I filed an amicus brief with the Supreme Court on behalf of former foster children and foster and adoptive parents served by Catholic-run agencies. Their stories deeply touch the heart.
Amicus Wayne Thomas says that his siblings not placed in CSS-certified foster homes had very different childhoods from his. Life at the home of Sharonell Fulton, one of the plaintiffs and his foster mother, was different.
“Everything I went through that involved the agency gave me so much hope,” he says. “All the workers we had that helped us were great. They bring a positive respect to upcoming foster children that need their help.”
Amicus Thomas Paul was fostered and later adopted by Cecilia Paul. Mrs. Paul fostered more than 100 children with CSS before her death.
“I want other kids to have the opportunity that I did,” Paul says. “If they get shattered by situations that are not their fault, they should still have the chance to dream.”
Wayne and Thomas came forward not out of animus for same-sex couples interested in fostering, but in defense of an agency that helped give them a new life.

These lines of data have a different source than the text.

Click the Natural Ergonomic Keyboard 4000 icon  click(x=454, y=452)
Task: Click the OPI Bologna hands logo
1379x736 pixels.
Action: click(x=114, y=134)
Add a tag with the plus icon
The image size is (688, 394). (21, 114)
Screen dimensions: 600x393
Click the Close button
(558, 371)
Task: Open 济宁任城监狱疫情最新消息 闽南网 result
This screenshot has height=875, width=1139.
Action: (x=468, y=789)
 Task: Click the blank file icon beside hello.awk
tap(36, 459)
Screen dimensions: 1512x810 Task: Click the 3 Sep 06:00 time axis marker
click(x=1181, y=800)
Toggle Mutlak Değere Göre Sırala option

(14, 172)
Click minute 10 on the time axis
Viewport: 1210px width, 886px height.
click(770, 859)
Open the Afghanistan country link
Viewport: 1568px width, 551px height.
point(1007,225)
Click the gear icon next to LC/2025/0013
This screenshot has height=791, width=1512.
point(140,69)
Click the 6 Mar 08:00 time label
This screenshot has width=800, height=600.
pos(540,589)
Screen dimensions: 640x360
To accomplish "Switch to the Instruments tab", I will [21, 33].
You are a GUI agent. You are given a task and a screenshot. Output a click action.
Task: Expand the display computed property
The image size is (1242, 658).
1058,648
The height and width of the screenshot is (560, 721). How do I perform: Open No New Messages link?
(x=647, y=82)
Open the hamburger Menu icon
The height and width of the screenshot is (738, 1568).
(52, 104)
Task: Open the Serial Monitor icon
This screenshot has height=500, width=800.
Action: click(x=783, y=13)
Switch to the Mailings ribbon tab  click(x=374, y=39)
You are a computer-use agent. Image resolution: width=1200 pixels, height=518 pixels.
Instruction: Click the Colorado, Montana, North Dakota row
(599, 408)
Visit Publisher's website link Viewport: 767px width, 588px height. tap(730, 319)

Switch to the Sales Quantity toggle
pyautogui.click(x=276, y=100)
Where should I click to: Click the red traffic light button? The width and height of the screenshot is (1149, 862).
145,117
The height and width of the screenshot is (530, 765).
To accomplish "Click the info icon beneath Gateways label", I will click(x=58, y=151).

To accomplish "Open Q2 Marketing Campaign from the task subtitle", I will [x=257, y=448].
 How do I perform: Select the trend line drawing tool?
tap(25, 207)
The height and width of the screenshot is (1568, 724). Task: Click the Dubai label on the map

It’s curious that the American Civil Liberties Union, an organization founded to protect Americans’ First Amendment rights from government overreach, represented intervenors in the case who supported the city. Let me repeat that: The ACLU sided with the government. The group’s formerly robust defense of religious liberty and free speech now plays second fiddle to its quest for absolute acceptance of same-sex “marriage.”
Fortunately, the Supreme Court — as it is currently constituted — remained true to its responsibility to faithfully interpret the Constitution. Elizabeth Kirk, research associate and lecturer at The Catholic University of America’s Columbus School of Law, offered insightful commentary for the Register in reaction to the Court’s decision.
“The chief importance of Fulton,” noted Kirk, “is its unanimity.” At a time of great division and divisiveness in Washington, it is refreshing that a case dealing with the needs of children who have suffered abuse and neglect can inspire consensus.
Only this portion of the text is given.